Direction 1: In the post about learning Spanish before a mission to Mexico, list each thing the new investigator told the writer and Hermana Ramirez would happen to them or was true of them and their church.
Direction 2: According to the post about learning Spanish before a mission to Mexico, how long did it take to get the new investigator to let the missionaries into his home?
Direction 3: Write the next few sentences of the post about learning Spanish before a mission to Mexico, picking up after its final sentence.

Haha this is a funny story for you. This week I had so many moments where my teacher would be talking in Spanish and I would just stop and think, "oh my gosh I am actually understanding this different language!" Like seriously I was sooo stoked and pumped because it is getting to the point where I don't even have to concentrate super hard to translate the words back into English. Its becoming more natural.... or so I thought. Our teachers decided to change some things up and so on Wednesday we had a lesson with a member living in Mexico over skype. We were so excited to talk with a real native and share a message with them but when Hermana Ramirez and I started talking to our lady on skype............ um................ I could NOT understand a thing she said.
And best yet?
She could not understand any of my Spanish.
Awesome. Mexico here I come.
So yeah thats going to be an interesting experience for me. I can definitely understand "Americanized Spanish" but the real thing is definitely a struggle for me haha. Oh another funny moment this week? I think I am the worst time teller and number sayer in the entire worlds history. We learned how to tell time this week and say numbers so we can tell investigators what page in the BOM or things like that and oh my freak I cannot do it. Seriously it was embarrassing. Soooo I'm just never going to tell anyone the time in Mexico. And for numbers I am just going to use my fingers to show them. Good plan Laurel, good plan.
Oh another awesome thing! Or not awesome thing- depends on how you look at it. Ramirez and I had a new investigator this week and he was the meanest person I have ever met in my entire life. He bible bashed with us the entire time, told us we were going to get killed in mexico, told us our church was evil, we worshiped false prophets, we were all going to go to Hell, and again told us how the Mexican gangs were going to rob and beat us in Puebla.
He was a pleasant fellow.
Apparently he even sent a sister missionary pair home the other day.
Thank goodness Ramirez and I are persistent even though it took us 20 minutes to get him to let us into his home. But yeah other than leaving him with our testimonies and NOT arguing with him we had no clue what to do and when the time was up, you bet I was crying tears of happiness. I was SO happy to be out of there and away from the lovely Mr. Daniel.
It got even better when the teacher who watched our lesson told us that that was the most realistic experience we have had here in comparison to the mission field. Yay. But hey hes a work in progress and we are going to get through to him. I just know it.

Data extract:

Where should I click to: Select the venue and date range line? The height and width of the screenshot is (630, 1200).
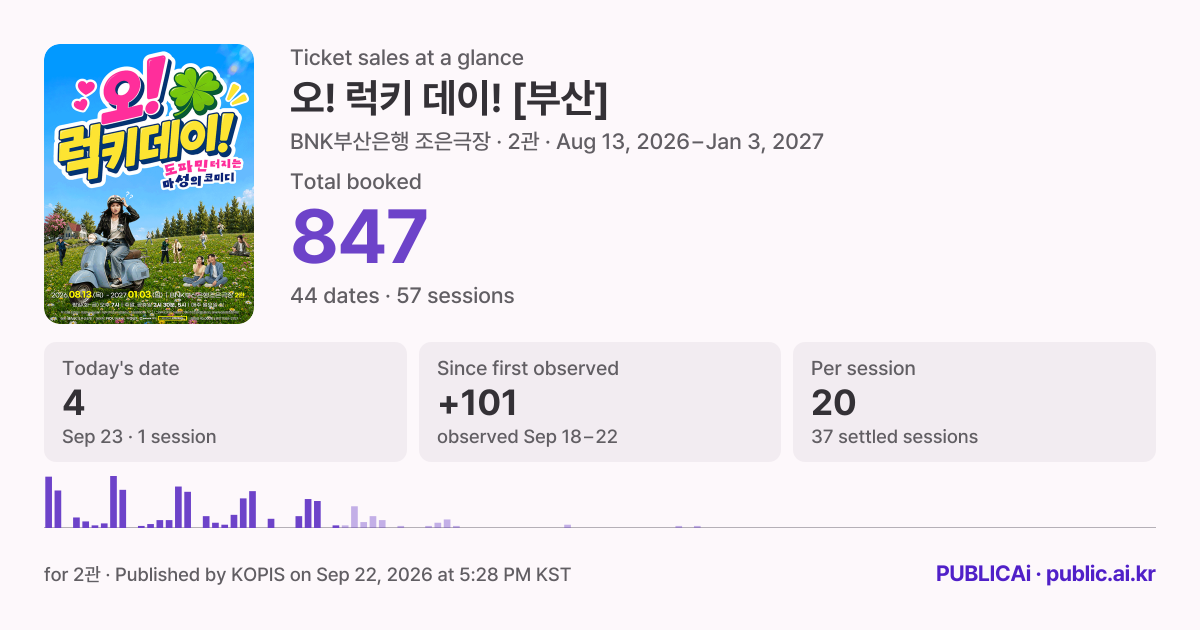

Reply 1:
- They were going to get killed in Mexico.
- Their church was evil.
- They worshiped false prophets.
- They were all going to go to Hell.
- The Mexican gangs were going to rob and beat them in Puebla.

Reply 2: 20 minutes.

Reply 3:
Oh ok so the highlight of my week!? WE GOT OUR TRAVEL PLANS!!!!!!!!!!!!!!!!!! April 28 is the last time I am going to be in America for a year and a half. Crazy. My flight leaves the SLC airport at 12:45 pm, gets into Houston, and then from Houston we fly to PUEBLA MEXICO and I arrive at 8:35 pm. crazycrazycrazycrazycrazyyyyyyyyyyyy. I have never been more excited or more scared for anything in my entire life haha but yeah its pretty cool. Oh so familia, be expecting a call around 5ish that night because I think I will call between my layover in Houston. So you better answer!!!!
Cool things that happened this week:
-Elder Anderson came and talked to us for a devotional! That was pretty legit. We also had the BYU mens choir come and sing and OH MY GOSH if you ever get the chance to see them in concert DO IT. They were unreal. They sang Latin sons, and African songs and my favorite, a song from New Zealand. They even started doing the Haka in the middle of it and I died. Seeing white boys in suits and ties doing the Haka was too much for me to handle. It was hilarious and made me miss Hawaii more than I have ever missed it before!
-Mexico had a earthquake! I guess thats not really cool but everyone was talking about it! Our investigators even showed us videos their families had sent them during the earthquake. Kinda scary. Thank goodness I've already lived through 1 earthquake so I think I'm like a pro now. I can definitely handle another.....haha sike.
Funny things that happened this week:
-Hahaha ok this one kills me I think it is so funny. So one girl in our group is.... a little different.... but I love her. Anyways her dog died last week and it completely unraveled her entire world....like completely. Well anyways she had just gotten over it and was finally doing ok. Well our teacher was teaching a grammar lesson and it was difficult and she was getting frustrated and said that it was the worst thing ever. And he decided to say, "Its not as bad as having your dog die!" But he had no clue that her dog really did just die. So we were all silent starting at him in horror then she started laughing and then straight BAWLING! You should have seen the look on his face. I wasn't laughing at her but I was definitely laughing at him as he tried to get himself out of the huge hole he had dug. Hillarious.
-We failed another cleaning check! However no one cares anymore. Seriously we are SO exhausted at the end of the night that we throw our clothes wherever and climb into bed so yeah my room is a mess but whatever. Life goes on. Oh and making the bed on the top bunk is impossible so I don't even try anymore ha.
-Remember the story about the crazy New Zealand Elders that Ramirez and I met? Well they got way creepy and way inappropriate so we mentioned their names to our teacher and he flipped out. Watch out Elders, gangster Lebron is coming after ya!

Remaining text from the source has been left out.